Set out the records below as a numbered list, starting at the line that contains "Click the blue square data point at 5.5 W" and ending after the line that contains "click(430, 180)". Include only those lines and skip the blank ones.

◆ **EXERCISE MATERIALS**:
------------
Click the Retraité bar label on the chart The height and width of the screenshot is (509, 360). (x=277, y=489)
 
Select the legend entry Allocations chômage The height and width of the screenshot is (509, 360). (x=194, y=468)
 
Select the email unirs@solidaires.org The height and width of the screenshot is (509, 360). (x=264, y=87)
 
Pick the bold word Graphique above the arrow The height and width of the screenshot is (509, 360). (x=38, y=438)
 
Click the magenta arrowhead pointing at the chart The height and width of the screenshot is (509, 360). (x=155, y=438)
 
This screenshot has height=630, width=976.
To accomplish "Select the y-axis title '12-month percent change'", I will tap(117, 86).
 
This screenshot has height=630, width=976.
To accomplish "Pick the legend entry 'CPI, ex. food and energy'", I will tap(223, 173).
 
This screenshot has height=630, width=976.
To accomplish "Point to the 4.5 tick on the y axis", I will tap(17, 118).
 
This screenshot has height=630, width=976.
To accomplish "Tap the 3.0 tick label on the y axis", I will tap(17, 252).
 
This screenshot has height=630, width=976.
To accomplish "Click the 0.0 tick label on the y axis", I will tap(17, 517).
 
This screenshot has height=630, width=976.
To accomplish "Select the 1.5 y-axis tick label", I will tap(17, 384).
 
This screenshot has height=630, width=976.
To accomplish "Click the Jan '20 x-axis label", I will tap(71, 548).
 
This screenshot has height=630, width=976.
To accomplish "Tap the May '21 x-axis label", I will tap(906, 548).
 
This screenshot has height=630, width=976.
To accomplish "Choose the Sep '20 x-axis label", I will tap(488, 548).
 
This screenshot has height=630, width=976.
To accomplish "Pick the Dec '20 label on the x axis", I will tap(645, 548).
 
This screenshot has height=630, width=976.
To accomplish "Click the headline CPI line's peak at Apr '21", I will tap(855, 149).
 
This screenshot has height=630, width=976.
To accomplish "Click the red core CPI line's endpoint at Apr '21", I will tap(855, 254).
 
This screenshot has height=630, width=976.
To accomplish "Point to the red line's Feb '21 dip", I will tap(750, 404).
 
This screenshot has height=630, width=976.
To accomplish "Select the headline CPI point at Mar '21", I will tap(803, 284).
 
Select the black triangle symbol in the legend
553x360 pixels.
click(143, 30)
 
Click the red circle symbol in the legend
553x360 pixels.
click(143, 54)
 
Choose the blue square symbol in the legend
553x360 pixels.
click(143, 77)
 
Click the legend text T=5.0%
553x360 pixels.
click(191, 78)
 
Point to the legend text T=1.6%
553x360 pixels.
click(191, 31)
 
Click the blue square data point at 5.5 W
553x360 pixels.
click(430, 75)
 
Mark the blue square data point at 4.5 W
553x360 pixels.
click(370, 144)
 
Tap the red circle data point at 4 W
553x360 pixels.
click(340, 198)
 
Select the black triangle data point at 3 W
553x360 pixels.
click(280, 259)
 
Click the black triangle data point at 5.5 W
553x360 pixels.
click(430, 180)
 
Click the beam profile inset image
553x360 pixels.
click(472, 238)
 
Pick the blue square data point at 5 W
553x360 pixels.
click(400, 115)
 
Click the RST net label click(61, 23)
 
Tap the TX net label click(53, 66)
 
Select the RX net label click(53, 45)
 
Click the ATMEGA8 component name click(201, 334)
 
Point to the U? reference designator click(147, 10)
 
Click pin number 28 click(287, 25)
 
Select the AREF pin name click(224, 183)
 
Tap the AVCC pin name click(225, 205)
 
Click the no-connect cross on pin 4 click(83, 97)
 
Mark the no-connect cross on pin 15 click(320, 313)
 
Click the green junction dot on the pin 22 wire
------------
◆ **IN RESPONSE**:
1. Click the blue square data point at 5.5 W
2. 553x360 pixels.
3. click(430, 75)
4. Mark the blue square data point at 4.5 W
5. 553x360 pixels.
6. click(370, 144)
7. Tap the red circle data point at 4 W
8. 553x360 pixels.
9. click(340, 198)
10. Select the black triangle data point at 3 W
11. 553x360 pixels.
12. click(280, 259)
13. Click the black triangle data point at 5.5 W
14. 553x360 pixels.
15. click(430, 180)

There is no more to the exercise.